Task goal:
The lines from the one containing "Image resolution: width=656" to the end of the entries, both included, are what you need to transcribe exactly, without pictures and without anything else.

Information given:
※

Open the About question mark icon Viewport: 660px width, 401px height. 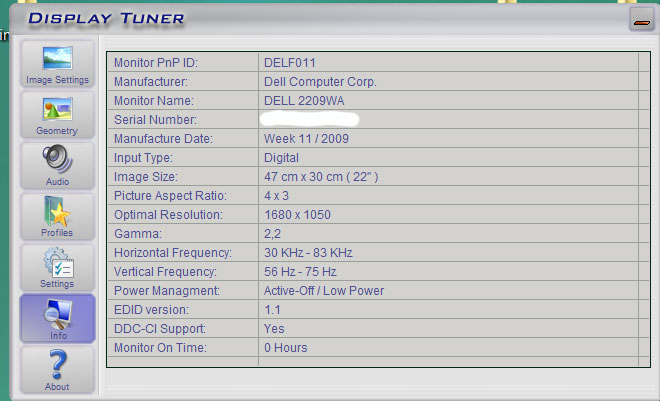57,370
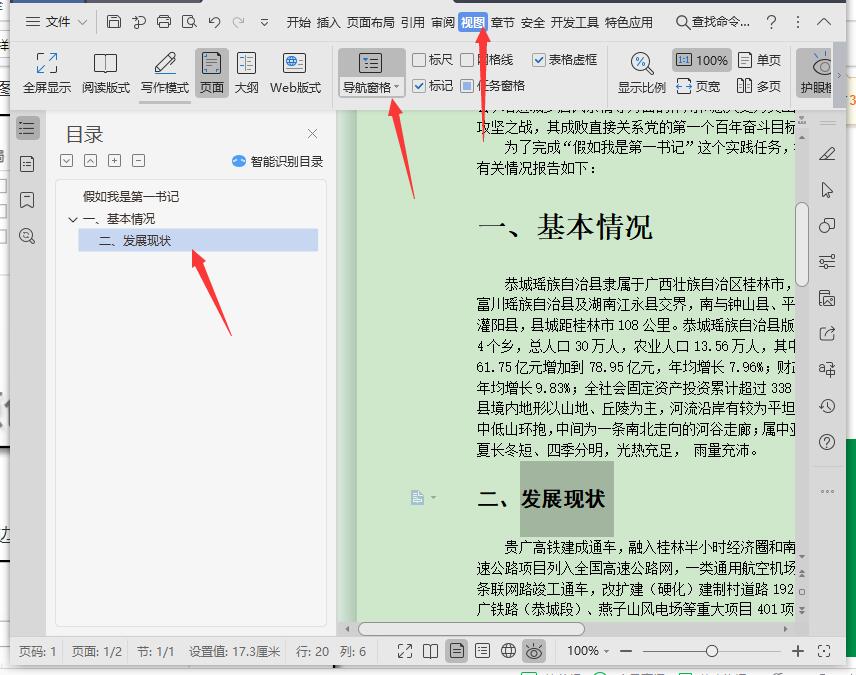This screenshot has width=856, height=675.
Task: Open bookmark panel in left sidebar
Action: pos(27,200)
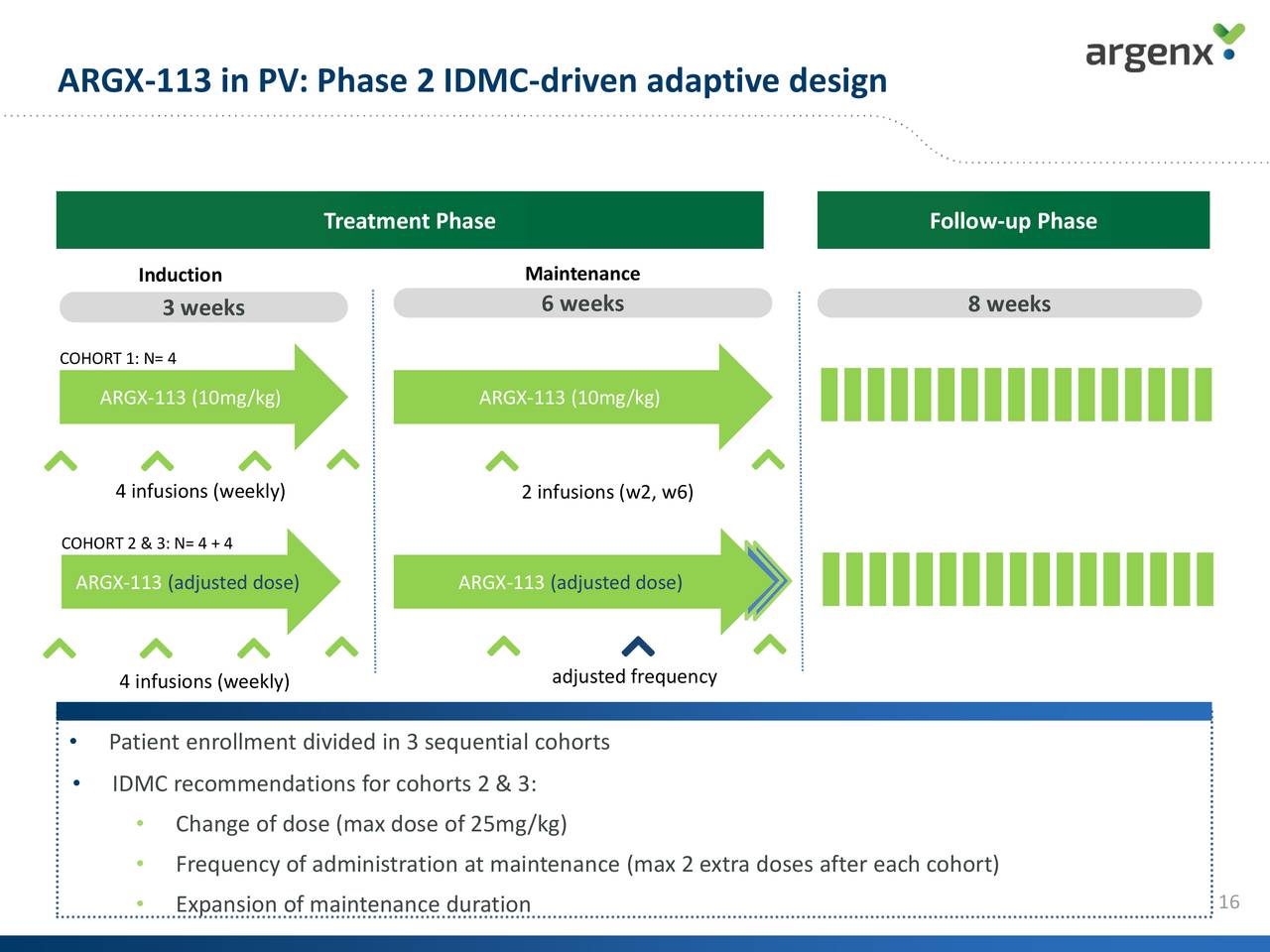Image resolution: width=1270 pixels, height=952 pixels.
Task: Select the slide title text
Action: (x=472, y=79)
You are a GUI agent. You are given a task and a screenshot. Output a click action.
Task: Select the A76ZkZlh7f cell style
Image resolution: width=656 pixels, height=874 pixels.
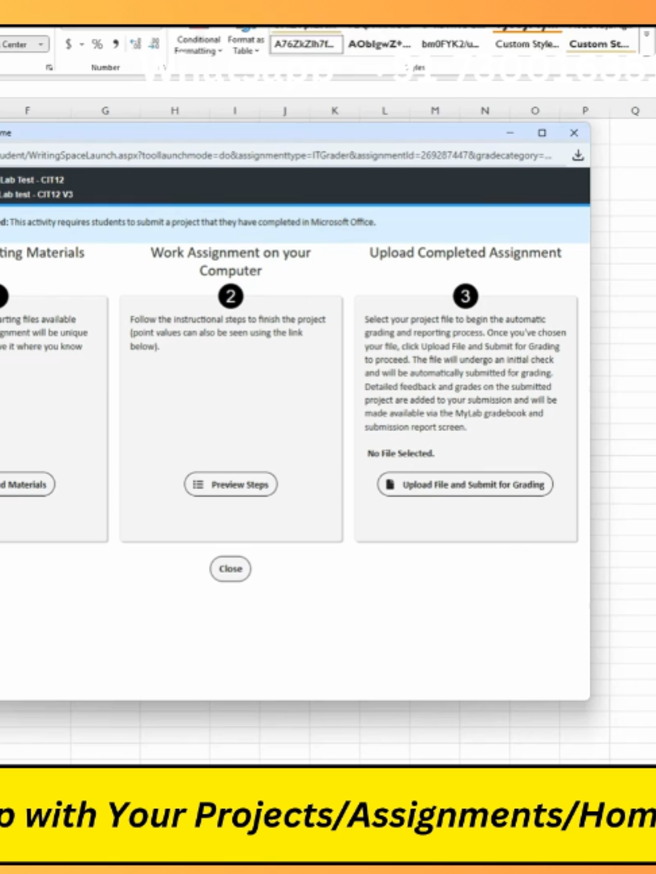point(305,44)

※

Output below:
Image resolution: width=656 pixels, height=874 pixels.
point(305,44)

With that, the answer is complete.